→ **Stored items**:
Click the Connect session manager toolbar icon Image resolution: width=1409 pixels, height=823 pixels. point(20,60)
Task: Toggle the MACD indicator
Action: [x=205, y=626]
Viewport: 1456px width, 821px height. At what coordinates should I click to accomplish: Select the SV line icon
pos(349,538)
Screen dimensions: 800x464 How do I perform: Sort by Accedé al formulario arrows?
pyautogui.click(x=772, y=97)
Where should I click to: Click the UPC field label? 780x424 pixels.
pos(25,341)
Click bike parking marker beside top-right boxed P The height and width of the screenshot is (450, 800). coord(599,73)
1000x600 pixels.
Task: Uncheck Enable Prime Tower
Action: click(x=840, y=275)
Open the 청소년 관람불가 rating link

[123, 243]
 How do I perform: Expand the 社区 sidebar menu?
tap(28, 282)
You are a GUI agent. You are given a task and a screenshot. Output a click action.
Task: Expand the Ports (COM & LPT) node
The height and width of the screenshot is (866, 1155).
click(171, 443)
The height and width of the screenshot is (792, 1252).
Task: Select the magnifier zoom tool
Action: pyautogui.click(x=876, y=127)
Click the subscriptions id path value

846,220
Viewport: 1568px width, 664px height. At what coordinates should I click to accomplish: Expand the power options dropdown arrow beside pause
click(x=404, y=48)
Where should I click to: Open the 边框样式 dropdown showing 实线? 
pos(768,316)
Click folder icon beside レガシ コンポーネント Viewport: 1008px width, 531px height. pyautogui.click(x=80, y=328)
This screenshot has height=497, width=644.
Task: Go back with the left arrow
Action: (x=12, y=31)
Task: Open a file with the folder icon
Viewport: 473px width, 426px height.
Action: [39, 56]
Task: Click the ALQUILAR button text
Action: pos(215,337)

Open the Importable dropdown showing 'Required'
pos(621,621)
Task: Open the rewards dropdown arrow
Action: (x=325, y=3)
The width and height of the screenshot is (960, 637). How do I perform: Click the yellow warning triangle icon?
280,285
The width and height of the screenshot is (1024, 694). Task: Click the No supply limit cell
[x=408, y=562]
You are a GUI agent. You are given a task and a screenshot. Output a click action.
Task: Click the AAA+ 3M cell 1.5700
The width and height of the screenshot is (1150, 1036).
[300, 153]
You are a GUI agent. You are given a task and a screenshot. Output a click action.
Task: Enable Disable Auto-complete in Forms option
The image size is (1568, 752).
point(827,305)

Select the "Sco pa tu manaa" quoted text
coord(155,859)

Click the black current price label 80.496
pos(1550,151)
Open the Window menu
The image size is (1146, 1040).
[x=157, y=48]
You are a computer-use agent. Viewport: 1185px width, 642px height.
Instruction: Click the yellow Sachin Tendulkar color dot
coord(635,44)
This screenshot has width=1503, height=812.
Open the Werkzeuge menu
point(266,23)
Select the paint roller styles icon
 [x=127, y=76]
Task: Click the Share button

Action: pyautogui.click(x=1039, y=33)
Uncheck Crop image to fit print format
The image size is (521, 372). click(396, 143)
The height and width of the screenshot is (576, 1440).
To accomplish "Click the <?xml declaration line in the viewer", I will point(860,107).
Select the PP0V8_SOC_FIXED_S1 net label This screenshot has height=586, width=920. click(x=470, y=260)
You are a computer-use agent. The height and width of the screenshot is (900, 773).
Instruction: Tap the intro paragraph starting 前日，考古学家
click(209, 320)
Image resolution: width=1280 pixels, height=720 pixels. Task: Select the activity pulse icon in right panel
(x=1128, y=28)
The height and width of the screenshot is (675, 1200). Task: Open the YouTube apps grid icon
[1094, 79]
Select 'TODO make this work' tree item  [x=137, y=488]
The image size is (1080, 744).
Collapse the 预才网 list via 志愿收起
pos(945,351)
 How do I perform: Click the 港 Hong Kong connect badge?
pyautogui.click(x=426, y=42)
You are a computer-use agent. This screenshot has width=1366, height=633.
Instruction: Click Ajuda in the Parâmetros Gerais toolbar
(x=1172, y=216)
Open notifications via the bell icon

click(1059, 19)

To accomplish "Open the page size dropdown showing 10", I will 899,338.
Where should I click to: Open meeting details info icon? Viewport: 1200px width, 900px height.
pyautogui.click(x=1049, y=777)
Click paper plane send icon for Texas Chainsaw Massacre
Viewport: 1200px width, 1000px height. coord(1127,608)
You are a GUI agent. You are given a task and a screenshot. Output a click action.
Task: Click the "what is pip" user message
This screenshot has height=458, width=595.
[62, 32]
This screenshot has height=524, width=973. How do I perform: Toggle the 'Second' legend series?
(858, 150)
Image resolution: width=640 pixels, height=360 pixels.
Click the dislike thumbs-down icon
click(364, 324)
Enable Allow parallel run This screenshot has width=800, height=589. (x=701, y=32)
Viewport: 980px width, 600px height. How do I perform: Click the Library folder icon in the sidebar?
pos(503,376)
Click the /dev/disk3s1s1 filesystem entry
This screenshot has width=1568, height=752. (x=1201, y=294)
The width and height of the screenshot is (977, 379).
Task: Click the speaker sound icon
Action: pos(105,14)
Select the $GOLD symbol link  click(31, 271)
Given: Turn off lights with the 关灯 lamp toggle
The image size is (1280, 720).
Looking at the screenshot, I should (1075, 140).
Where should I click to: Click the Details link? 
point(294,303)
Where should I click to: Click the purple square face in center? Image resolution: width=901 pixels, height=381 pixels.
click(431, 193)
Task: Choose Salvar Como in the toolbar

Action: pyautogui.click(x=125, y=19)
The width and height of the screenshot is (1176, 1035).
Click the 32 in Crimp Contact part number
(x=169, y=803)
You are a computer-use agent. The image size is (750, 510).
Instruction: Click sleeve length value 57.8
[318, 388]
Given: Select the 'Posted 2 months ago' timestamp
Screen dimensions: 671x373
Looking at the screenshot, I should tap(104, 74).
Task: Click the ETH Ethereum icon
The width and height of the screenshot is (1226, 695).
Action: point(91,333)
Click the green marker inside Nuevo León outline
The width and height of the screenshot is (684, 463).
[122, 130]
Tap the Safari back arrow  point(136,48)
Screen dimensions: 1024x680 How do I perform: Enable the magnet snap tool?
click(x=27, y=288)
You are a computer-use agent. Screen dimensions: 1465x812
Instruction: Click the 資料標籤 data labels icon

→ **Work task**:
Each line of the data that holds "computer" should be reported.

→ **Solution**:
You are a computer-use agent. Viewport: 1185px width, 642px height.
You are a computer-use agent. The height and width of the screenshot is (900, 773).
You are a computer-use agent. This screenshot has width=1366, height=633.
You are a computer-use agent. The image size is (750, 510).
You are a computer-use agent. Screen dimensions: 1465x812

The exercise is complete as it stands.